Heading out
In daydreams, packing up and changing my life always seemed so streamlined. Organized luggage, roomy traveling times. A calm departure.
Instead, it’s an off-kilter kaleidoscope of deadlines and decisions, goodbyes and anticipations — all competing for focus and color, with countless bright distractions at the ready.
Amtrak’s Pacific Surfliner is gliding south, carrying me a bit closer to Campo, California, where I’ll begin this 2,650-mile hike to Canada. But that’s tomorrow. Tonight I’ll stay in San Diego, one of a handful of guests camping out on a lawn.
The train’s pace is reassuring after the endless time crunch of the past few weeks.

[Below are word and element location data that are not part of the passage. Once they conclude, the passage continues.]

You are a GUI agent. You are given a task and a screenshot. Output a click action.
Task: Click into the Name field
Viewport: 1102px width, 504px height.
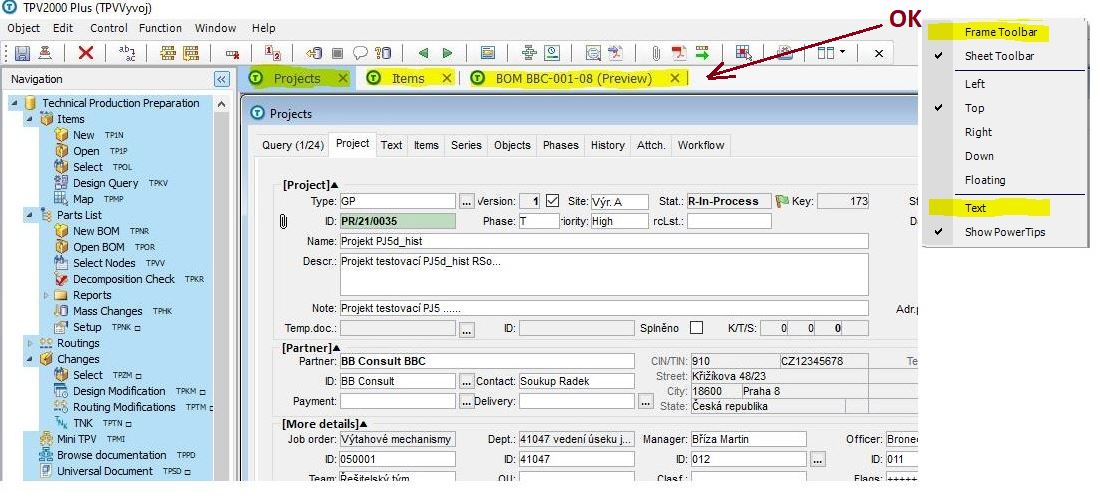[x=603, y=241]
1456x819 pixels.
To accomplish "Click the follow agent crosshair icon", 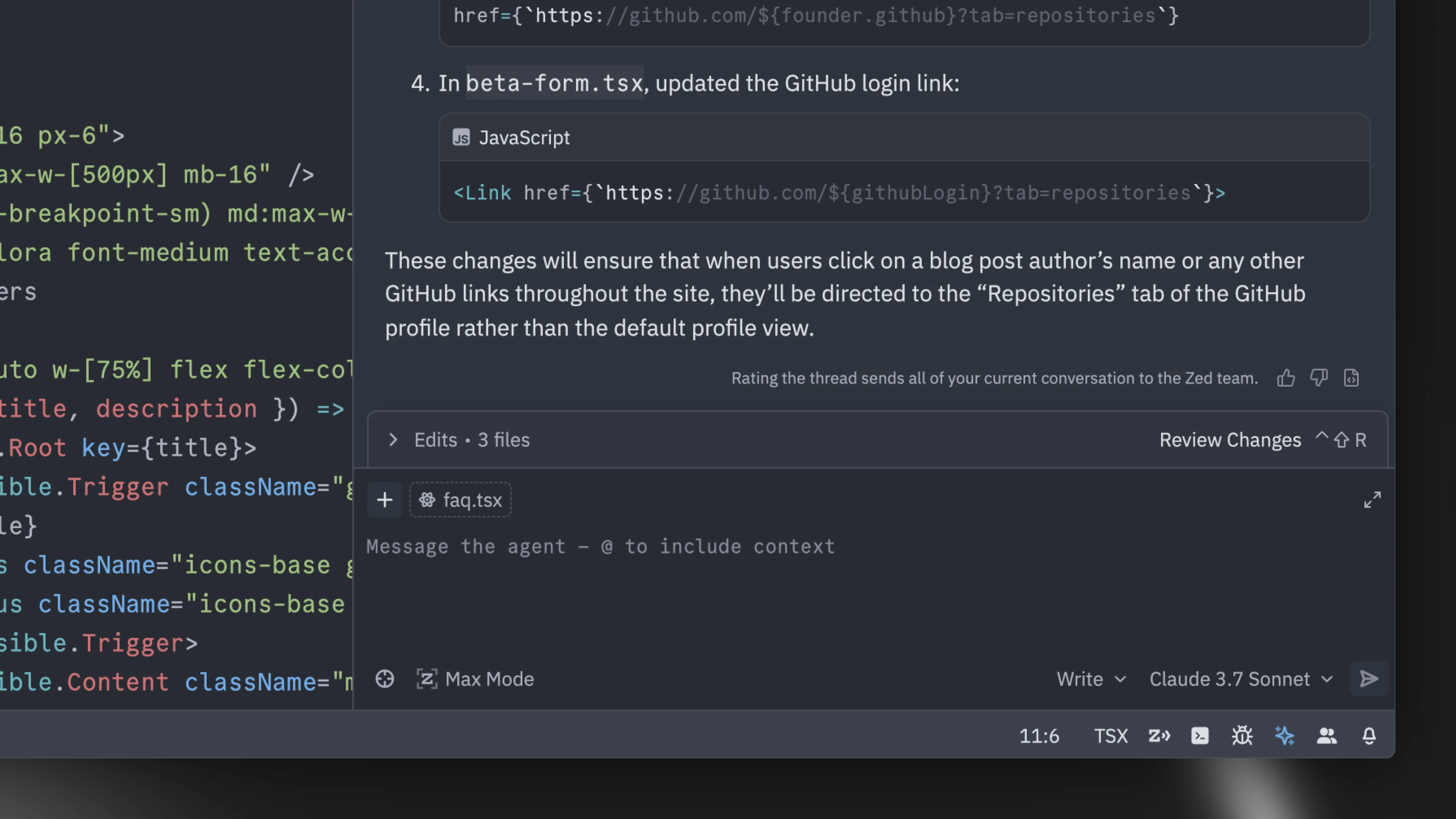I will 385,679.
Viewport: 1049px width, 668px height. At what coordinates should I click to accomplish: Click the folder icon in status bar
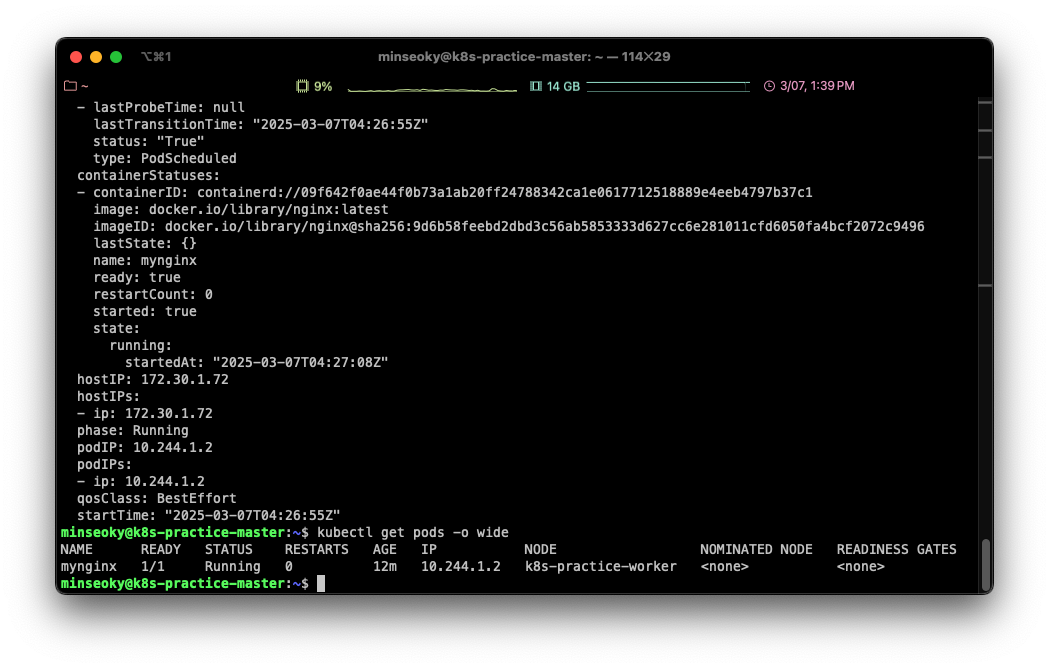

From leaving work to moving out to finalizing my pack, it’s all been a whirl. I’ve fully stepped into a decision that’s been a long time in the making — hiking the entirety of the Pacific Crest Trail.
My pack is a bit heavier than I’d like, even though I’ve trimmed more than average. My body is a bit less prepared than I’d like, too, even though I recently ran my first half marathon. That’s sometimes the way I do things — feeling a bit overwhelmed, feeling a bit last minute, throwing myself into something that would seem more daunting if I stopped to really think about it. It’s often the way I work best, even if it’s hard on the nerves.
I’ve found this Haruki Murakami quote reassuring. It’s from “What I Think About When I Think About Running.”
What’s really important is reaching the goal I set myself, under my own power. I give it everything I have, endure what needs enduring, and am able, in my own way, to be satisfied.
I’m telling myself to ease into the trail and match the rhythm I find out there. In this, I don’t want to rush to the end. I want to fully experience the intensity and see what my feet come upon.
Just hoping they don’t come upon any rattlesnakes.